Aleksey Shipilev shade at redhat.com
Tue Dec 12 12:29:55 UTC 2017


On 12/12/2017 01:06 PM, Per Liden wrote:
> On 2017-12-12 12:28, Aleksey Shipilev wrote:
>> But, this does look overly pessimistic thing to do. If there are multiple mappings that differ in
>> upper bits, that means there is enough unused space between the mappings, and we don't actually have
>> to reserve it?

Whaat I meant is: instead of allocating [0x0001...0x0005], we can reserve [0x00010...0,
0x00010050..0], [0x00020...0, 0x00020050..0], [0x00030...0, 0x00030050..0], etc, where the size of
each reserved chunk is -Xmx.

> We actually do want to reserve it anyway, for two reasons.
> 
> 1) In ZGC, by having a heap address spare much larger than the heap size we are essentially immune
> to address space fragmentation. I.e. we can always find a hole big enough for any allocation,
> without the need to first compact the heap.

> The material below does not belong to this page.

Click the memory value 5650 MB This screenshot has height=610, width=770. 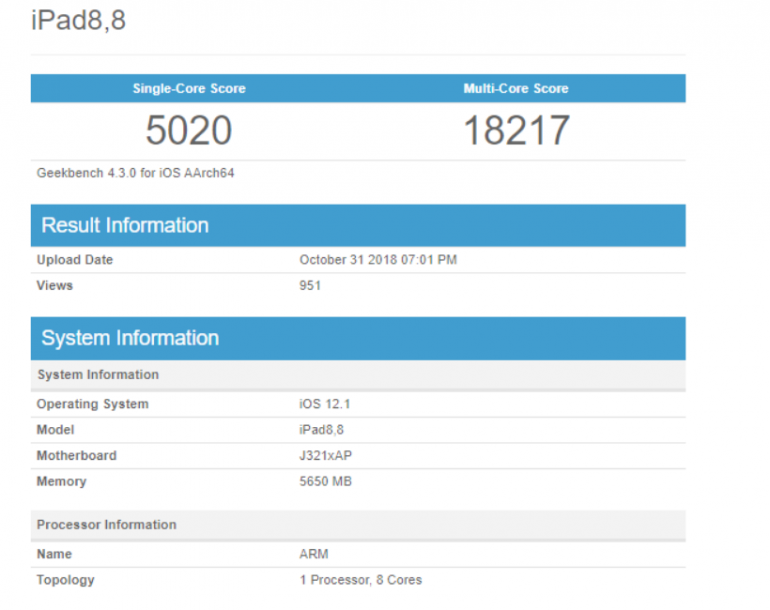point(326,482)
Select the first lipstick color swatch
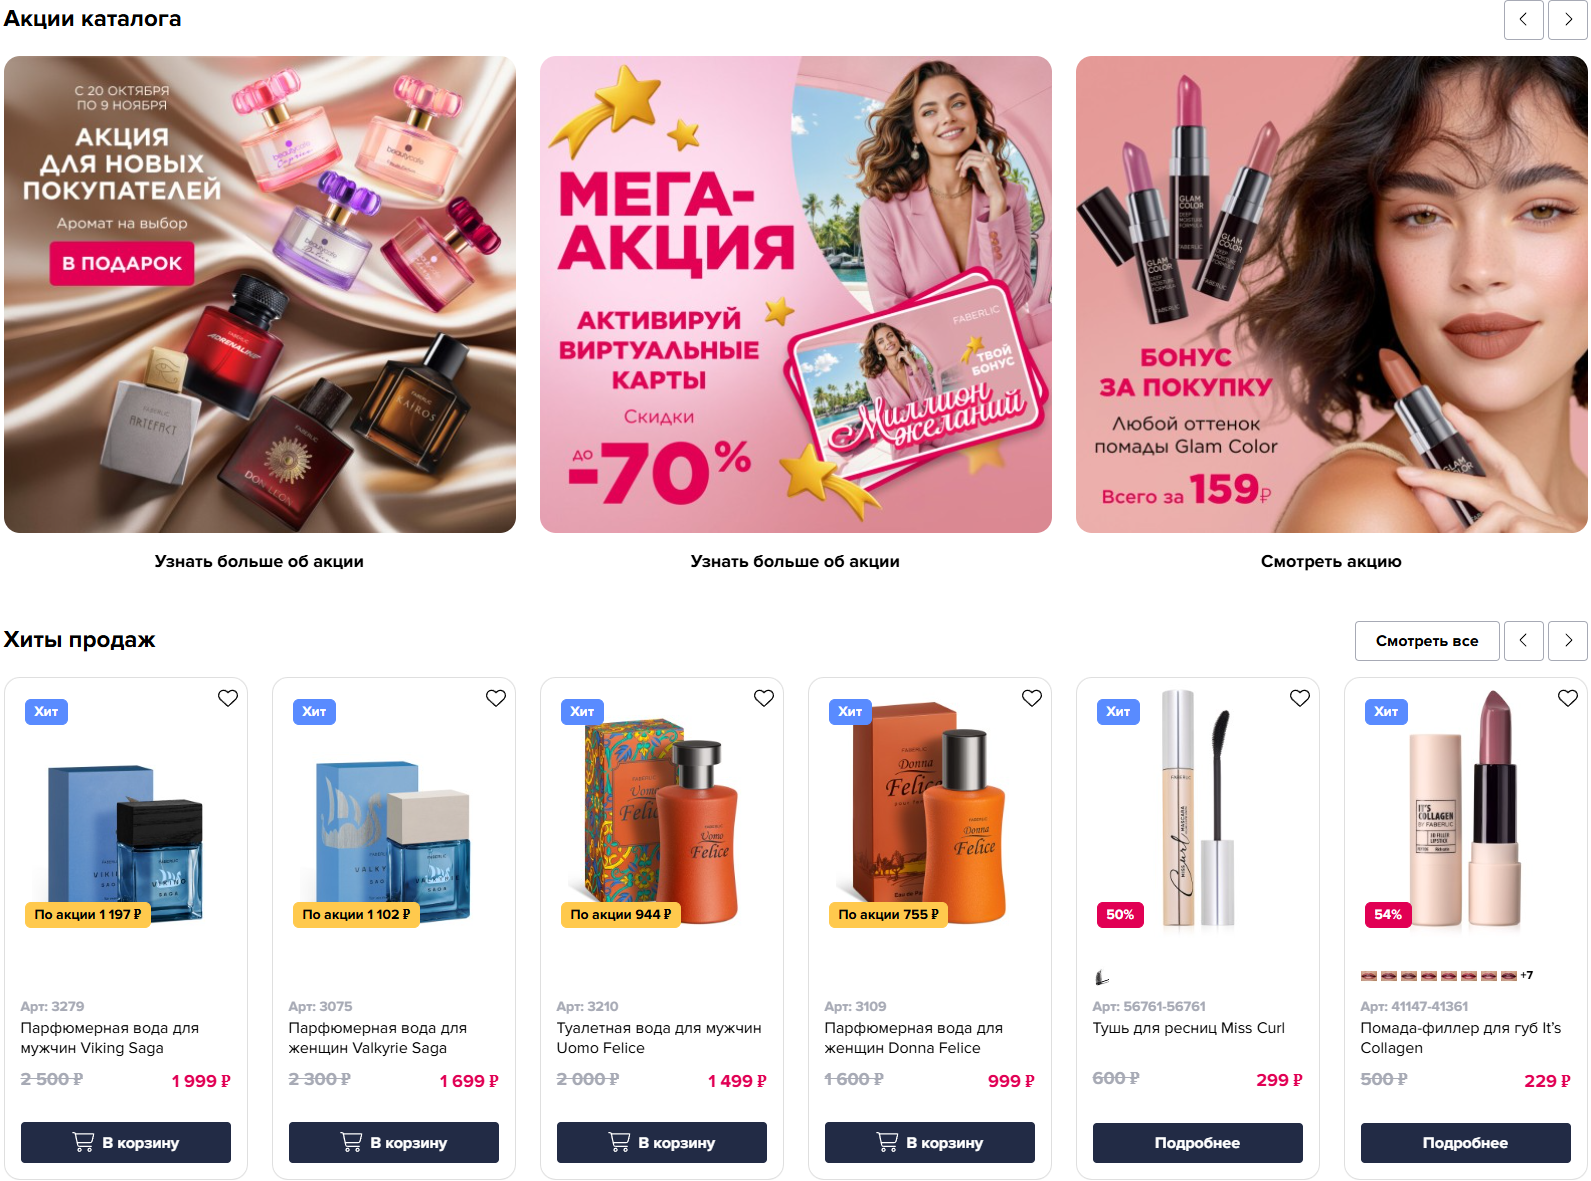The width and height of the screenshot is (1591, 1181). 1369,975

Okay. I am quite a bit blurry on compaction that ZGC does. Does this mean the relocation phase
temporarily allocates target pages outside of currently reserved slice taken by Java heap? And you
want to have enough spare so that you always have contiguous virtual memory to allocate that
temporary excess at? If so, you can allocate another -Xmx-sized chunk, without always reserving
terabytes of space, right?

> 2) CollectedHeap::is_in_reserved() is often used as a inexpensive check if something point into the
> heap. By reserving all addresses in all heap views this check remains inexpensive as we know that
> some other random mmap() call in the VM didn't end up in-between two heap views. 

is_in_reserved() is the compelling argument. Although you can probably just mask out high-bits and
land in the first mapping. The mappings of the same size would make this work.

> This is also very useful when debugging. For example, when dumping memory or looking at stack
> traces you can easily see if something is an oop or not (oops always start with 0x00001...,
> 0x000008... or 0x000004...).

Yes, this does not go away: the starts of each reserved chunk stays the same.